Of all the lines in the entries below, give again exactly those starting at the line containing "Task: Open Freeze Panes options" and ending at the line containing "The image size is (1836, 1033).", both ends included, and no others.
---------- DATA FOR ANALYSIS ----------
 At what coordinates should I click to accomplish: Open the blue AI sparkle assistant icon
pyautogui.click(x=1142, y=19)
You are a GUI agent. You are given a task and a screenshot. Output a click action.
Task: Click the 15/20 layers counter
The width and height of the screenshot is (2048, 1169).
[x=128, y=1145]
----------
---------- DATA FOR ANALYSIS ----------
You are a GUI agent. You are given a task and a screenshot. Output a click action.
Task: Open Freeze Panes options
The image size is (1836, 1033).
----------
▸ **TASK RESPONSE**
Task: Open Freeze Panes options
The image size is (1836, 1033).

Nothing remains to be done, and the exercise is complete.